L'Ufficio congiunto per la scienza e la tecnologia (JSTO) dell'Agenzia per la Riduzione delle Minacce alla Difesa (DTRA) per il Programma di Difesa Chimica e Biologica (CBD) ha assegnato, attraverso il requisito 22-05 del Consorzio per la Difesa Medica CBRN [Chimica, Biologica, Radiologica e Nucleare] (MCDC), "Adjuvant Activity to Vaccines Prototype", un contratto di 5 anni per un totale di 31 milioni di dollari, incluse le opzioni del programma, al team di Ginkgo Bioworks, Inc. (NYSE: DNA) e SaponiQx, Inc. (una consociata di Agenus Inc, NASDAQ:AGEN) per scoprire e sviluppare adiuvanti per vaccini di nuova generazione. Partner nella scoperta e nello sviluppo di adiuvanti dal 2021, Ginkgo, che sta costruendo la piattaforma leader per la programmazione cellulare e la biosicurezza, e SaponiQx, che sta sviluppando una piattaforma visionaria per lo sviluppo di adiuvanti, utilizzeranno una combinazione di approcci empirici ad alto rendimento e di intelligenza artificiale/apprendimento automatico, tra cui il Generative Molecular Design (GMD), per sviluppare nuovi adiuvanti di qualità superiore a base di saponine. I coadiuvanti sono componenti dei vaccini che aiutano a migliorare l'entità, l'ampiezza e la durata della risposta immunitaria alla vaccinazione.

Attualmente, solo pochi coadiuvanti sono disponibili per l'uso umano nei vaccini autorizzati. STIMULON di SaponiQx? QS-21 di SaponiQx è un componente adiuvante chiave nei vaccini leader di mercato per l'herpes zoster, la malaria e il virus respiratorio sinciziale.

Nuovi coadiuvanti con proprietà migliorate, tra cui risposte immunitarie umorali e cellulari su misura, potrebbero aprire la strada a una nuova ondata di vaccini innovativi contro agenti patogeni esistenti ed emergenti. I partner mirano a dimostrare in laboratorio e negli studi sugli animali la capacità di questi nuovi coadiuvanti di proteggere dalle sfide degli agenti di minaccia biologica, come la peste, e di fornire processi di produzione a basso costo, sostenibili e scalabili, sfruttando la piattaforma leader di Ginkgo per la programmazione cellulare. I partner intendono progettare i candidati coadiuvanti utilizzando la piattaforma leader di SaponiQx per la generazione di coadiuvanti, e identificare ulteriori candidati mediante lo screening di estratti naturali per le saponine precedentemente non caratterizzate e la creazione di saponine non naturali con tecniche basate su enzimi.

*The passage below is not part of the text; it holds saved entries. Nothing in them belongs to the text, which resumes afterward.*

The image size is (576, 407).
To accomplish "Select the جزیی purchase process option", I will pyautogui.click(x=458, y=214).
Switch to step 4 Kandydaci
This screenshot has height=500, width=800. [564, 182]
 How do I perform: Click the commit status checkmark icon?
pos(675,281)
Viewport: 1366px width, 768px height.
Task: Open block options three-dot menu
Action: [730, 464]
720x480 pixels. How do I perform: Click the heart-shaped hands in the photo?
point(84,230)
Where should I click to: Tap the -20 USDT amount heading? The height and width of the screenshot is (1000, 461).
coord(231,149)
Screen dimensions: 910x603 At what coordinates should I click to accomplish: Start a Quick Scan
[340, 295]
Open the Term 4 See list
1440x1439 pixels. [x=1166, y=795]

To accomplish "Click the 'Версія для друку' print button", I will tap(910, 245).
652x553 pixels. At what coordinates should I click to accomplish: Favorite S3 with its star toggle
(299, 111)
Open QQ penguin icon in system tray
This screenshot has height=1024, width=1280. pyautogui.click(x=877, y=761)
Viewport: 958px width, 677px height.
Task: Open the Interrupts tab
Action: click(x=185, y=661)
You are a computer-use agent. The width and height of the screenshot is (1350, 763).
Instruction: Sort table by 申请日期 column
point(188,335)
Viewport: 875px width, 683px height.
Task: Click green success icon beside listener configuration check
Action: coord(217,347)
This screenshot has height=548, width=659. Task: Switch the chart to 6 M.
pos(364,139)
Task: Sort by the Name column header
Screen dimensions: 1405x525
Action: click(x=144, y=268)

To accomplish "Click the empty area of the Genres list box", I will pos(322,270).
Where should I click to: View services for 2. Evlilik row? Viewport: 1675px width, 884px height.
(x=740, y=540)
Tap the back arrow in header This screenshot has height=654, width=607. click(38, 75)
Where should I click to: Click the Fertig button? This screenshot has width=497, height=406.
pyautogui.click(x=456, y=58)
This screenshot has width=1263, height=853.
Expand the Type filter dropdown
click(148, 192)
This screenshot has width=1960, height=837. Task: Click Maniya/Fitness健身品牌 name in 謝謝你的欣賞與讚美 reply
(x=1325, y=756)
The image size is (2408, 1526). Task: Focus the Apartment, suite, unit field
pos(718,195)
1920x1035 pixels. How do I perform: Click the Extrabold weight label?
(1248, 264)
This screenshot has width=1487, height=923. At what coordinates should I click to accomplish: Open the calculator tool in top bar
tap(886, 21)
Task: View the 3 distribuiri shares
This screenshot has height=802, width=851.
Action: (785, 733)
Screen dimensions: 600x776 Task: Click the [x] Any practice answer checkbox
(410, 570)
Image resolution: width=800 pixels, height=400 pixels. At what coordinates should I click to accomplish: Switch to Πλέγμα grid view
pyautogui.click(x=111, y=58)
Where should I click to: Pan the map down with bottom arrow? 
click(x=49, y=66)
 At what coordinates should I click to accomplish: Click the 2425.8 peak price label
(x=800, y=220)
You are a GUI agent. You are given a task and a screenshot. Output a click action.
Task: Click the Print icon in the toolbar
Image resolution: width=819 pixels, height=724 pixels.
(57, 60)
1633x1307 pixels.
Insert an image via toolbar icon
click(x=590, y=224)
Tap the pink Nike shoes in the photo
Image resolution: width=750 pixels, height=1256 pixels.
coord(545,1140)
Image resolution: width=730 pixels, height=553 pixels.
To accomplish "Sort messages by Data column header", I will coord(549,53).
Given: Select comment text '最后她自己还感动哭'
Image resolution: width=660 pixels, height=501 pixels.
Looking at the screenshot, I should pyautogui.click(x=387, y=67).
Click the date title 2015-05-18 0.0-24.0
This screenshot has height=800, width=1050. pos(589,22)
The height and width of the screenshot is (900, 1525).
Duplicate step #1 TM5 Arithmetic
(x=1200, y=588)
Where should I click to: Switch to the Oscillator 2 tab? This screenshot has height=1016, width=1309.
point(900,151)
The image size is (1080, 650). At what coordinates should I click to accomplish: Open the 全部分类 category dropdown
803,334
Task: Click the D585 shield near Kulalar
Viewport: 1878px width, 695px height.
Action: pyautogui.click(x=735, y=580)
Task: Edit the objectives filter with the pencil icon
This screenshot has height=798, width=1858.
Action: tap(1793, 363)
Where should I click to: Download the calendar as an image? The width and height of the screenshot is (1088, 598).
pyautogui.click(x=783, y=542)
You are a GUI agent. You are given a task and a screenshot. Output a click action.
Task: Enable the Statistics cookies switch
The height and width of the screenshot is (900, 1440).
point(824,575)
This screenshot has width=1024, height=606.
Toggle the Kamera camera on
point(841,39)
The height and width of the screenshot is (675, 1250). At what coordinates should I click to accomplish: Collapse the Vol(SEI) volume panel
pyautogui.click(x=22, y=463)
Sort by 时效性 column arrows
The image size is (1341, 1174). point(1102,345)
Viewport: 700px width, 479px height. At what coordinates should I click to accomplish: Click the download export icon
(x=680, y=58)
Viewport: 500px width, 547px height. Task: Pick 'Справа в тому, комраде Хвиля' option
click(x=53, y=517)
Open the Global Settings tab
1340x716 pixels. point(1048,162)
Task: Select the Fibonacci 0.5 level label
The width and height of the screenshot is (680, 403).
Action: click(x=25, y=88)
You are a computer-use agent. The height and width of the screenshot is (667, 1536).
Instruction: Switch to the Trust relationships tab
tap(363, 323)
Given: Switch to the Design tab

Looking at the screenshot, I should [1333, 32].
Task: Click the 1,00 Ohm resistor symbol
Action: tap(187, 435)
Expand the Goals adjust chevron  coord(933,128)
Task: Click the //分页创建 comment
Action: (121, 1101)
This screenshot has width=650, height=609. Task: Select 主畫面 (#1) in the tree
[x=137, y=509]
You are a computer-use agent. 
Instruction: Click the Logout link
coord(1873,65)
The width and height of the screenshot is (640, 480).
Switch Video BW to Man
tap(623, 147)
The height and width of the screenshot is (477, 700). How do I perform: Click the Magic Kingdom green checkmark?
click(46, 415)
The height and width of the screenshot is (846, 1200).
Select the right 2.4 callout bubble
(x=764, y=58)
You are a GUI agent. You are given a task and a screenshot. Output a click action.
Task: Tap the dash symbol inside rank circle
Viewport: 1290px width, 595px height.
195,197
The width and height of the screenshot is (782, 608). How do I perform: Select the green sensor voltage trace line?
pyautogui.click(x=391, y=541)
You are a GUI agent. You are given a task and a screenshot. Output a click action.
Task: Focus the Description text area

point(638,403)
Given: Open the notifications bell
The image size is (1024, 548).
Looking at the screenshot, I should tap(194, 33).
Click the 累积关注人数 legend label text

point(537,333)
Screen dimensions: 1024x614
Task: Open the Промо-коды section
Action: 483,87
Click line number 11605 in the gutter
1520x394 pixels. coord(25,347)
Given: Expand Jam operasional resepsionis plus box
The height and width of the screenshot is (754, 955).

Sfruttando un "lago di dati" per i coadiuvanti unico nel suo genere, prevedono di utilizzare la GMD iterativa per proporre e ottimizzare le strutture dei coadiuvanti rispetto a otto parametri funzionali. I candidati coadiuvanti saranno sottoposti a test approfonditi, prima in laboratorio per le risposte immunitarie e di tossicità, e poi in studi sulla loro efficacia nel proteggere gli animali vaccinati dai patogeni; il QS-21 e il relativo QS-7 serviranno come parametri di riferimento. Sfruttando la piattaforma leader di Ginkgo per la programmazione cellulare, i partner intendono anche sviluppare processi di produzione di adiuvanti più accessibili, sostenibili e scalabili.

Ginkgo svilupperà un metodo di produzione di un candidato allo sviluppo di un adiuvante (ADC) di prima generazione, utilizzando un ceppo di produzione eterologo come il lievito di birra, Saccharomyces cerevisiae. La piattaforma di Ginkgo consente l'ingegneria cellulare iterativa Design?Build?Test?Learn per consentire la prototipazione, l'ottimizzazione e lo sviluppo rapidi di proteine, enzimi, percorsi metabolici e organismi interi in condizioni di produzione su scala commerciale. Lo sviluppo di un metodo di produzione di ADC di prima generazione potrebbe facilitare l'ulteriore sviluppo di un processo di produzione di massa sostenibile per questi adiuvanti complessi.